═══ Data provided ═══
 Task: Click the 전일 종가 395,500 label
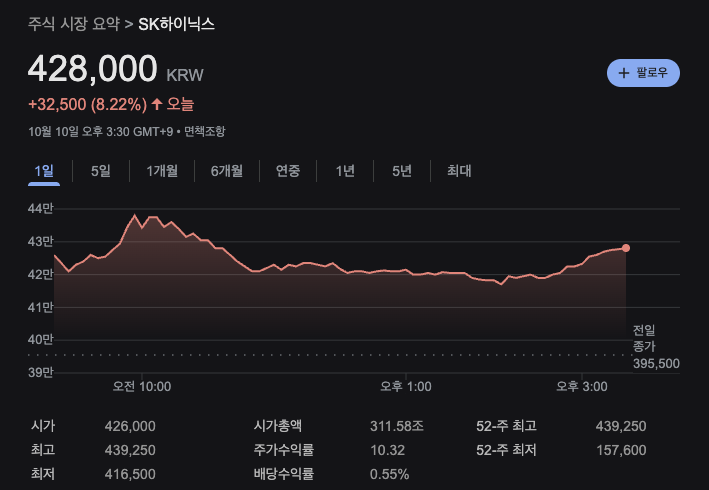[x=655, y=347]
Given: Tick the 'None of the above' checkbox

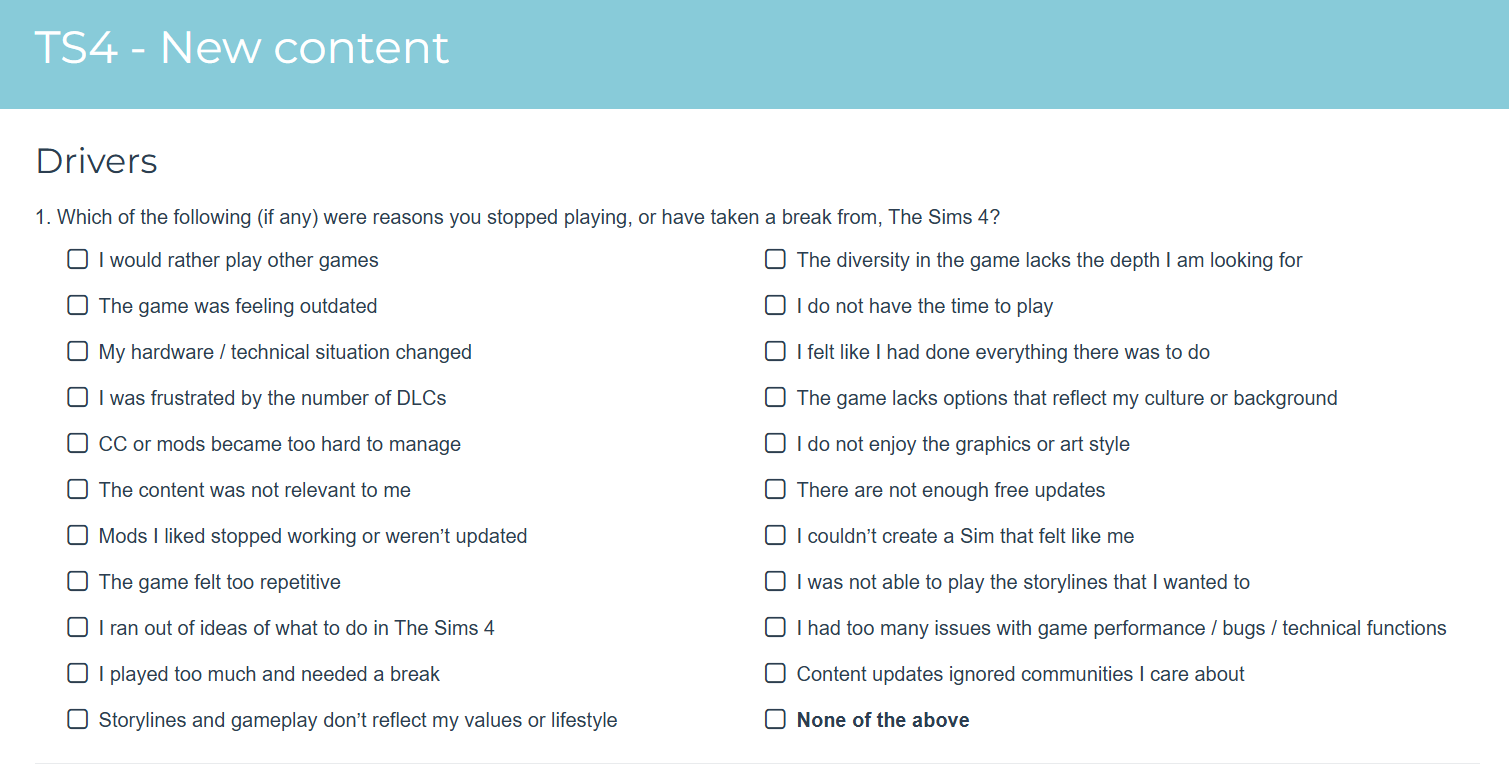Looking at the screenshot, I should (775, 720).
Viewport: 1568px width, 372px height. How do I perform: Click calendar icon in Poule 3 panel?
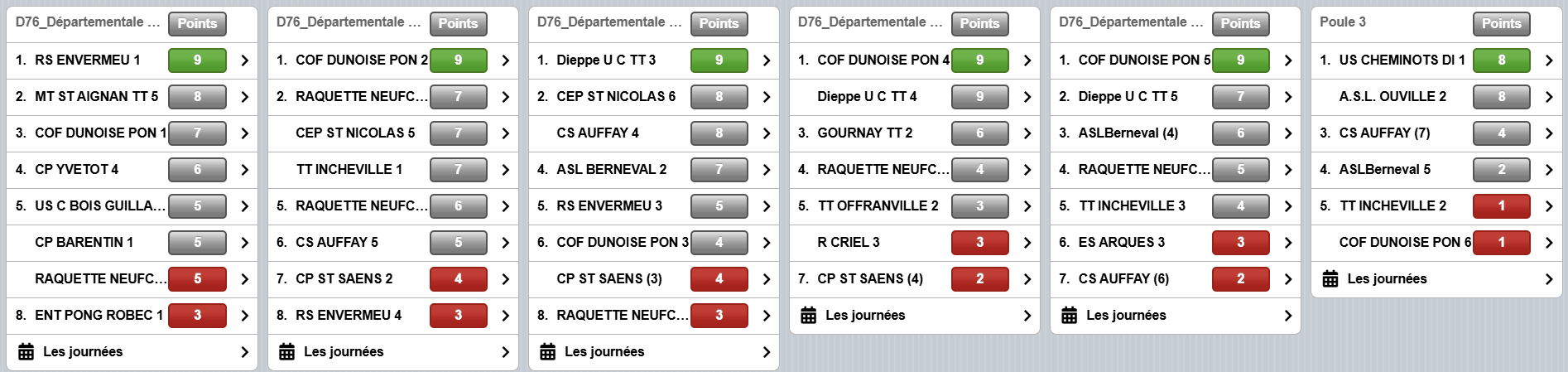(x=1330, y=279)
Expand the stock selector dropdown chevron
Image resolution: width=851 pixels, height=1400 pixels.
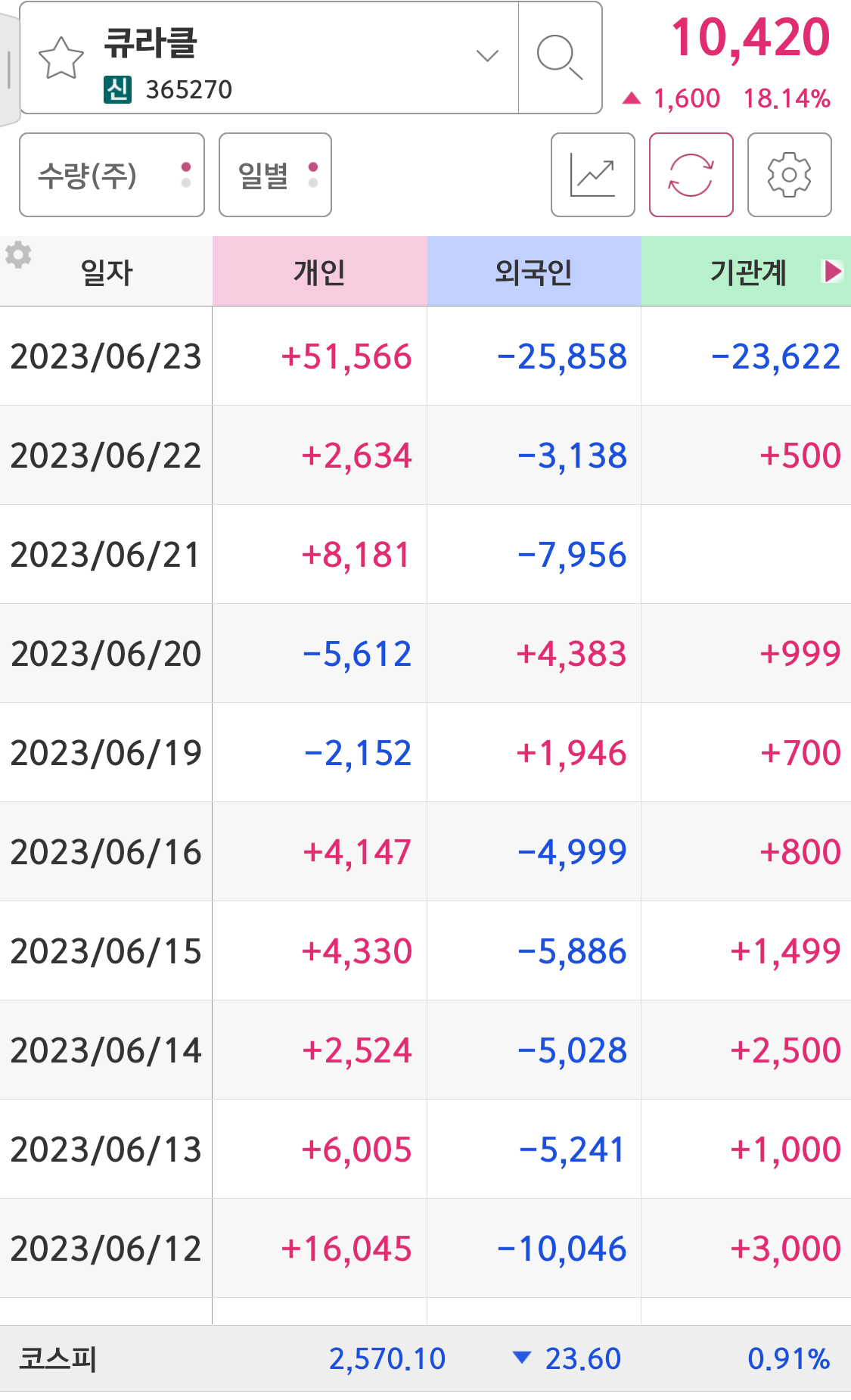pyautogui.click(x=487, y=56)
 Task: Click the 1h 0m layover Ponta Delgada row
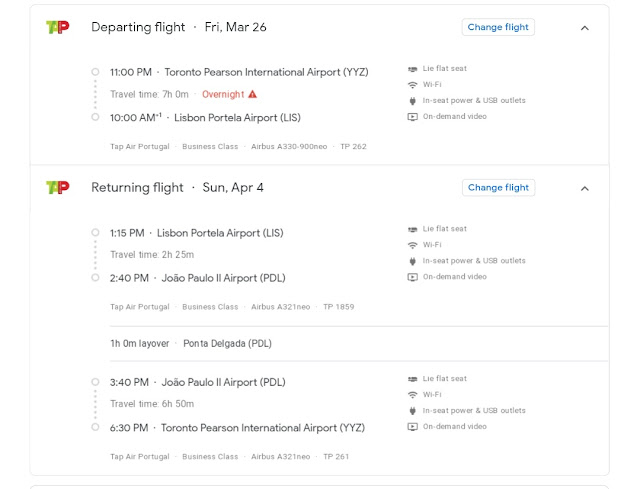pyautogui.click(x=190, y=343)
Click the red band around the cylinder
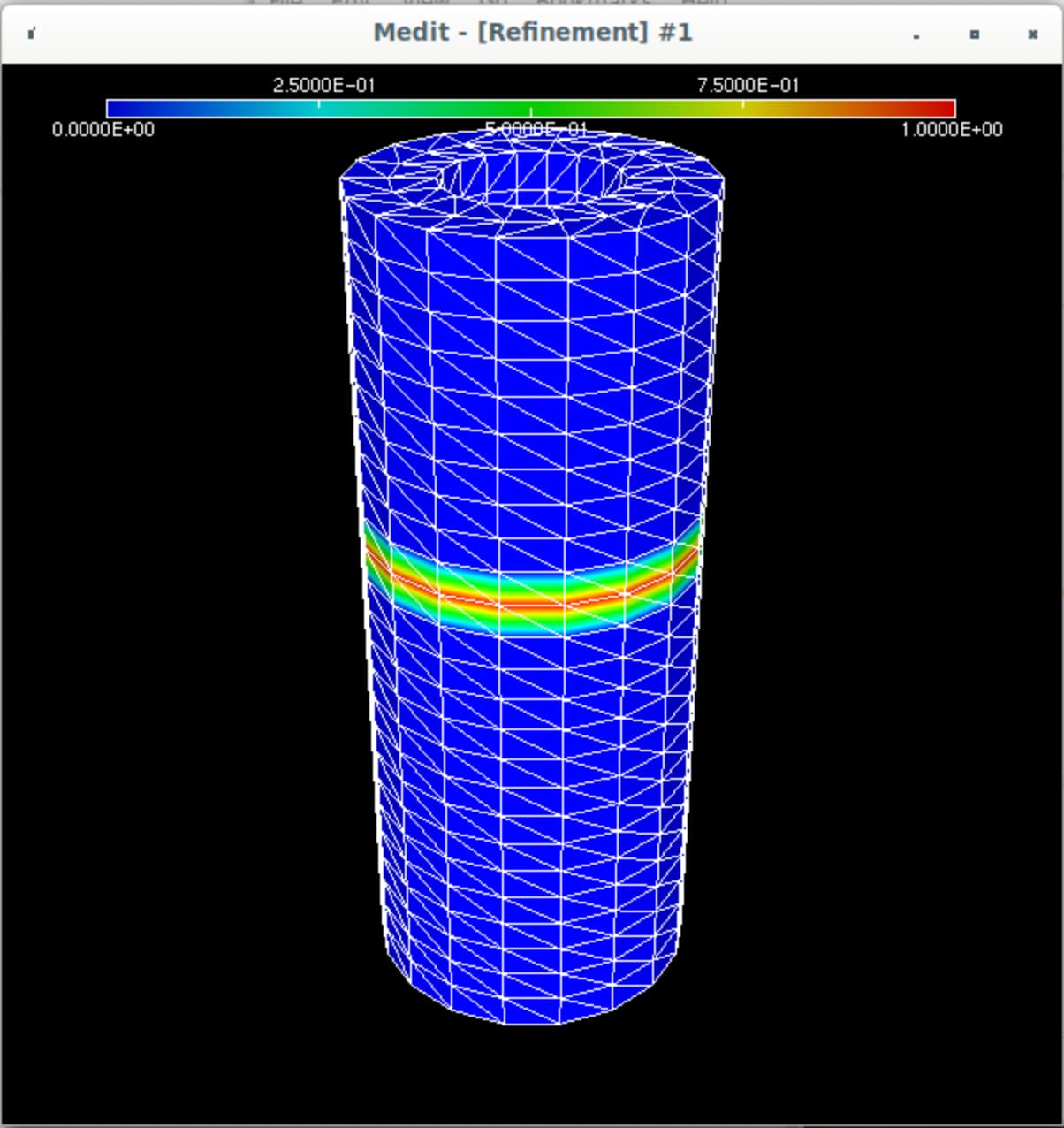The image size is (1064, 1128). click(530, 603)
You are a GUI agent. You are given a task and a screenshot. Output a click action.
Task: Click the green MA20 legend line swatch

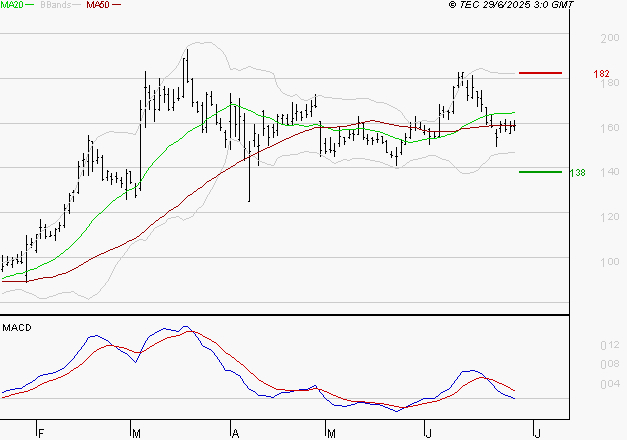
═══
#### [About this task]
Please retype exactly the lines from the one containing "Viewport: 1568px width, 372px" to the last line of the records above, both included, without any pictures.

#### [Task result]
Viewport: 1568px width, 372px height. How do I perform: Click calendar icon in Poule 3 panel?
(x=1330, y=279)
Expand the stock selector dropdown chevron
Image resolution: width=851 pixels, height=1400 pixels.
pyautogui.click(x=487, y=56)
 Task: Click the 1h 0m layover Ponta Delgada row
pyautogui.click(x=190, y=343)
Click the red band around the cylinder
The image size is (1064, 1128). click(530, 603)
You are a GUI agent. You are given a task and a screenshot. Output a click action.
Task: Click the green MA20 legend line swatch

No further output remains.